不同的階段護理側重點不盡相同。住院早期,意識障礙者要注意吸痰或插管護理以及呼吸機管理,吞咽困難者管喂要防止誤吸,還要注意偏癱者皮膚護理等;執行脫水降低顱壓或溶栓時密切觀察意識、瞳孔變化,例如早期應用重組組織型纖溶酶原激活劑溶栓時,對肌力恢復的判斷和出血征象的觀察。住院中期,要注意區別出血與栓塞,特別是病情變化時,如腦栓塞已穩定又突發昏迷,則可能繼發出血。① 對于繼發出血(腦栓后易繼發出血),抗凝或溶栓時要觀察有無意識和肌力的異常,應觀察調整護理方案;② 對于腦梗死再發,應臥床護理2周;③ 腦栓和繼發出血之矛盾,應預告患者家屬,取得其配合和理解。住院后期,執行康復訓練時,要輔助患者活動癱瘓肢體,并以鼓勵方式,促進患者堅持鍛煉爭取康復。對于神經系統護理,早中期是重點;對于心臟原發病,住院各期要觀察心率、血壓、尿量,維護心功能,防止心衰[9]。

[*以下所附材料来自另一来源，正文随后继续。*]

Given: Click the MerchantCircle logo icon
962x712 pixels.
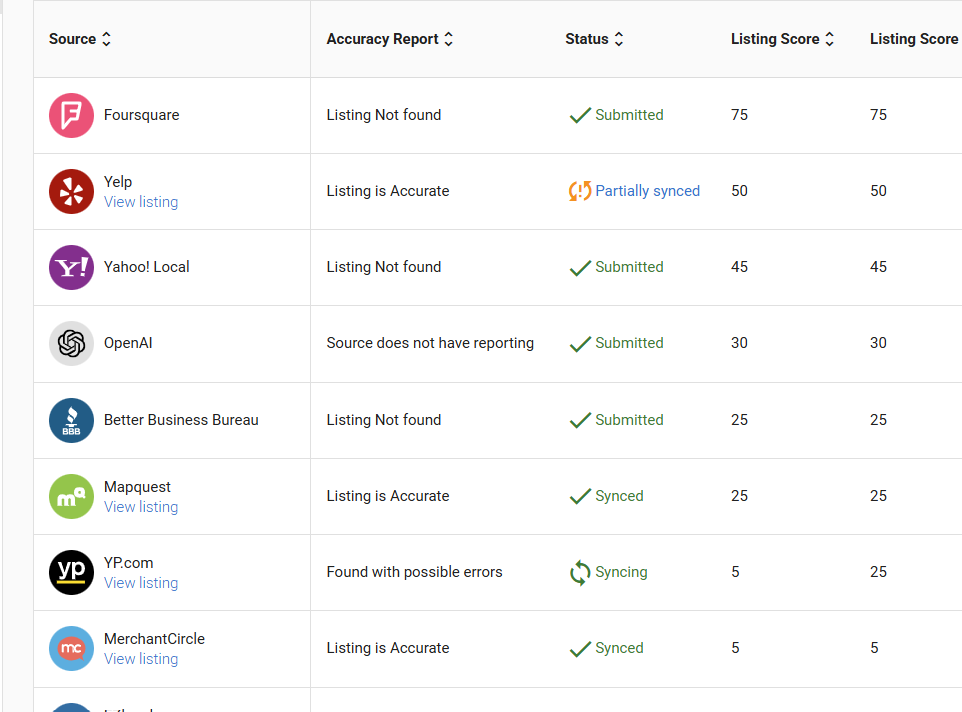Looking at the screenshot, I should pyautogui.click(x=71, y=648).
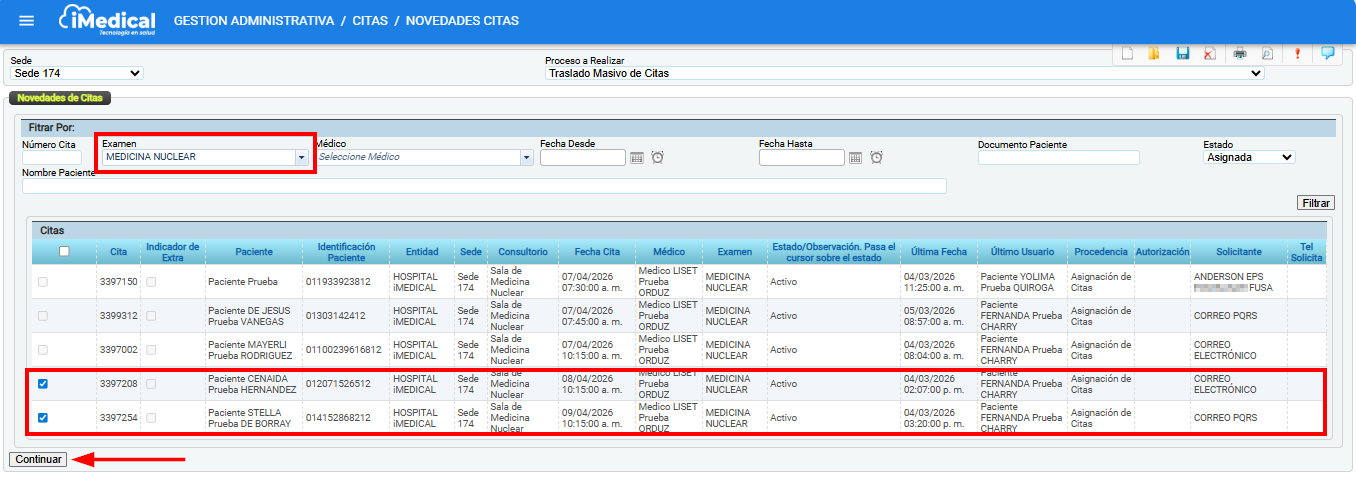
Task: Select the Novedades de Citas tab
Action: (60, 98)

重視患者用藥后的反應。由于腦栓塞是心源性的,住院期間的護理問題常為多項問題并存,成組出現,互相交織:例如用甘露醇脫水降顱壓時,不但要觀察意識和瞳孔改變,還必須注意脫水導致血容量增加誘發心衰加重,原有心臟病的患者需要心電監護和強心利尿的護理。又如用納洛酮時,護理要觀察血壓升高、肺水腫、心律失常等副作用,對心臟病患者而言這些問題更易發生[9]。再如在抗凝溶栓時,對心臟病原用阿司匹林或華法林的,要了解病史和用藥史,注意觀察藥效。此外,在意識恢復期,語言交流、心理護理和功能訓練要注意對心率、血壓波動、心律失常的影響,及時觀察發現和處理。在康復治療期,對中醫針灸推拿不但要觀察神經系統治療反應,也要注意對心臟情況的影響。
家庭護理對患者后期恢復至關重要。腦梗死患者會留下不同程度的腦損害后遺癥。住院期間雖然挽救了生命,但需到康復醫院或回家進一步治療恢復,CCE患者還需要進一步的心臟治療,離院宣教應包含這2個部分內容。作好患者離院前的護理宣教有助于患者康復[12],宣教內容包括心理護理、個人衛生、預防褥瘡、預防肺部感染、大小便處理、營養和食譜搭配、功能鍛煉、科學用藥等方面。